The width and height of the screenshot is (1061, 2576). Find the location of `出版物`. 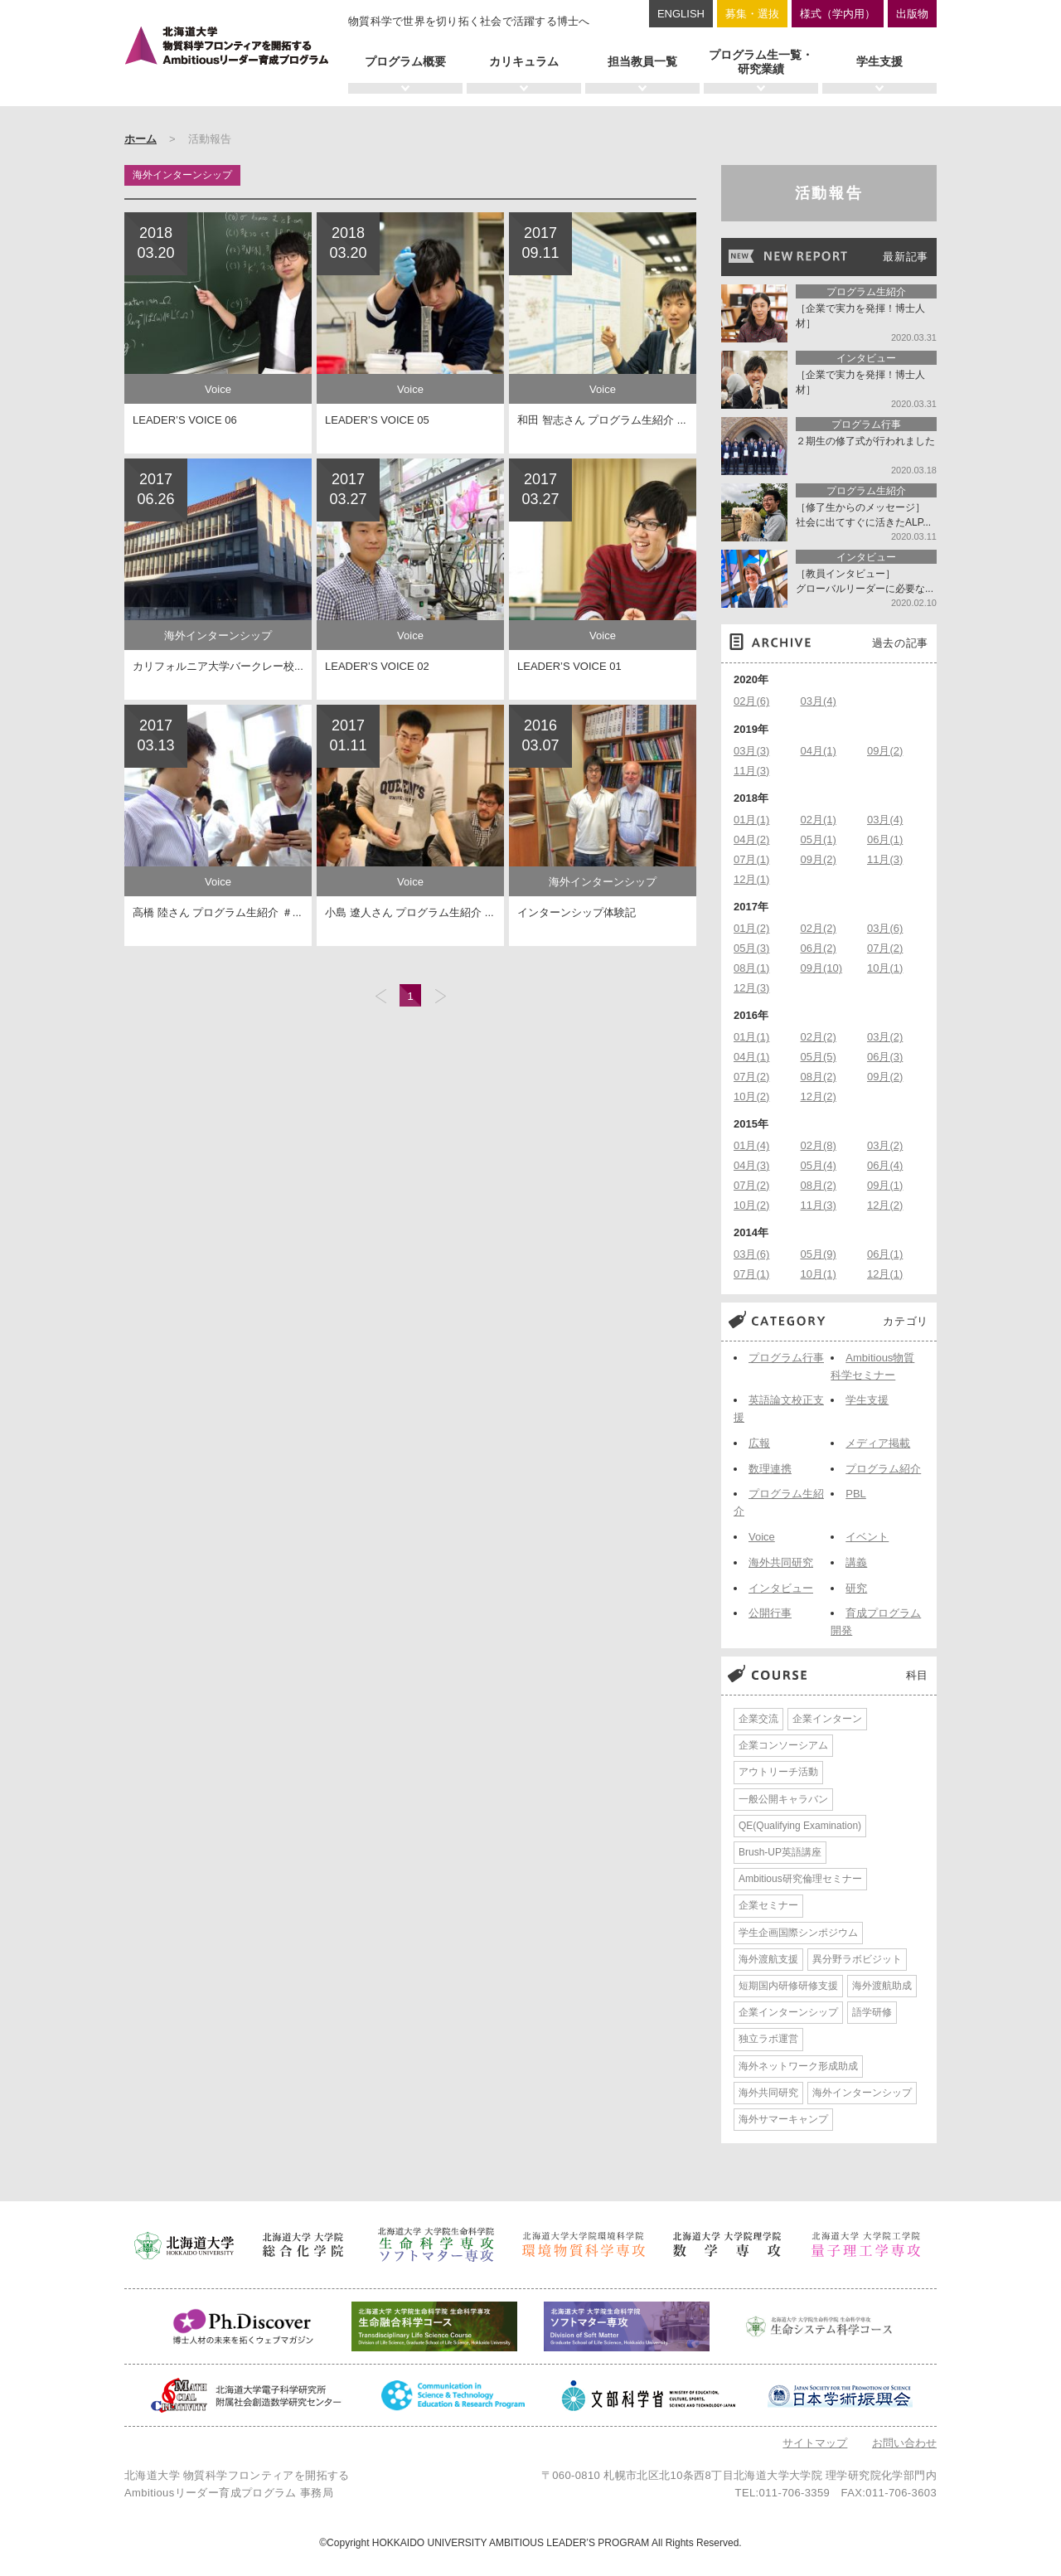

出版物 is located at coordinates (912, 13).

■ ■ ■ ■ ■

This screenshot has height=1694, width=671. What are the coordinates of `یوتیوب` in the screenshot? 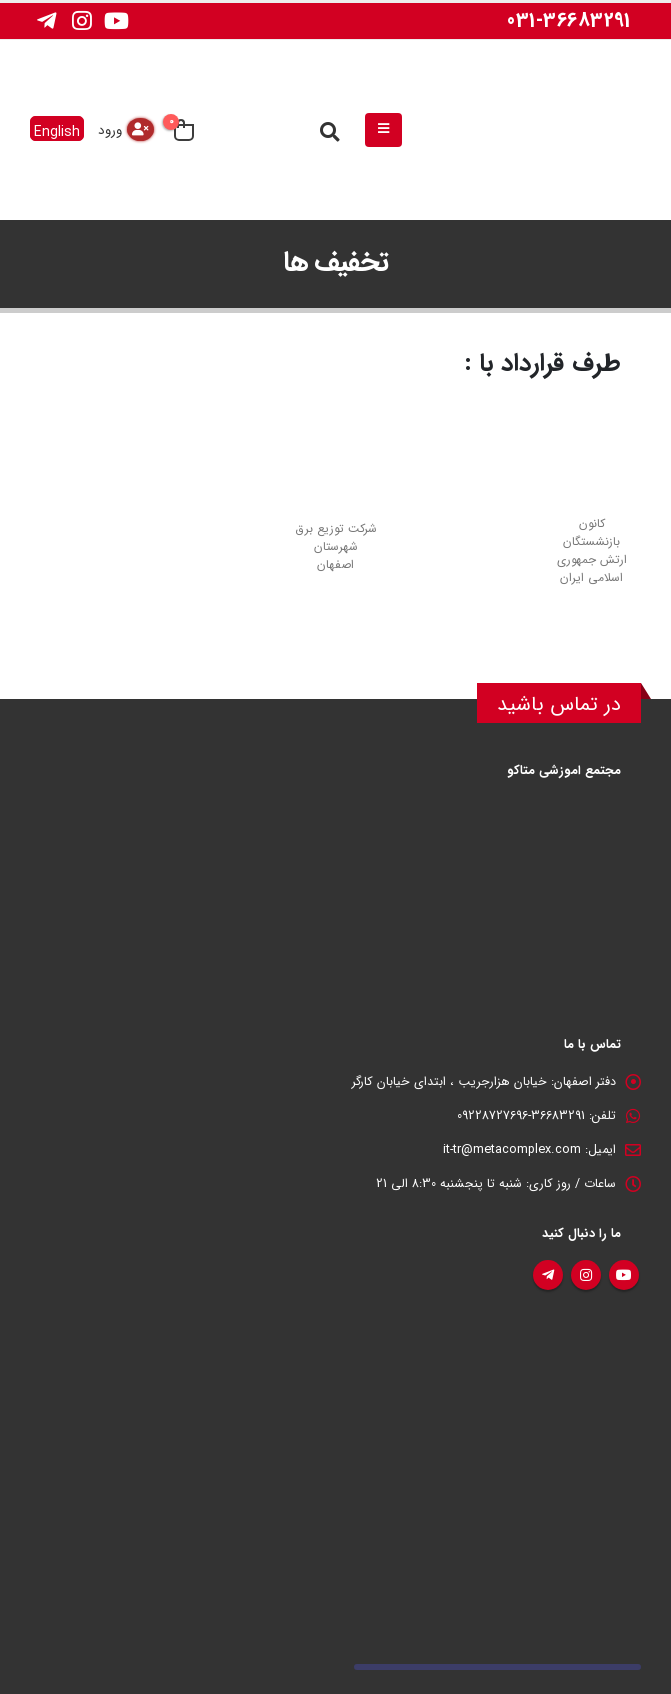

■ ■ ■ ■ ■

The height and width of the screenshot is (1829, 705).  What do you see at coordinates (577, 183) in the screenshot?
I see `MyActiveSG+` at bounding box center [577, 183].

■ ■ ■ ■ ■

Reproduce the data above without changes, starting with the line that contains "The height and" and going on through the line that contains "center [577, 183].", including both of those lines.

The height and width of the screenshot is (1829, 705).  What do you see at coordinates (577, 183) in the screenshot?
I see `MyActiveSG+` at bounding box center [577, 183].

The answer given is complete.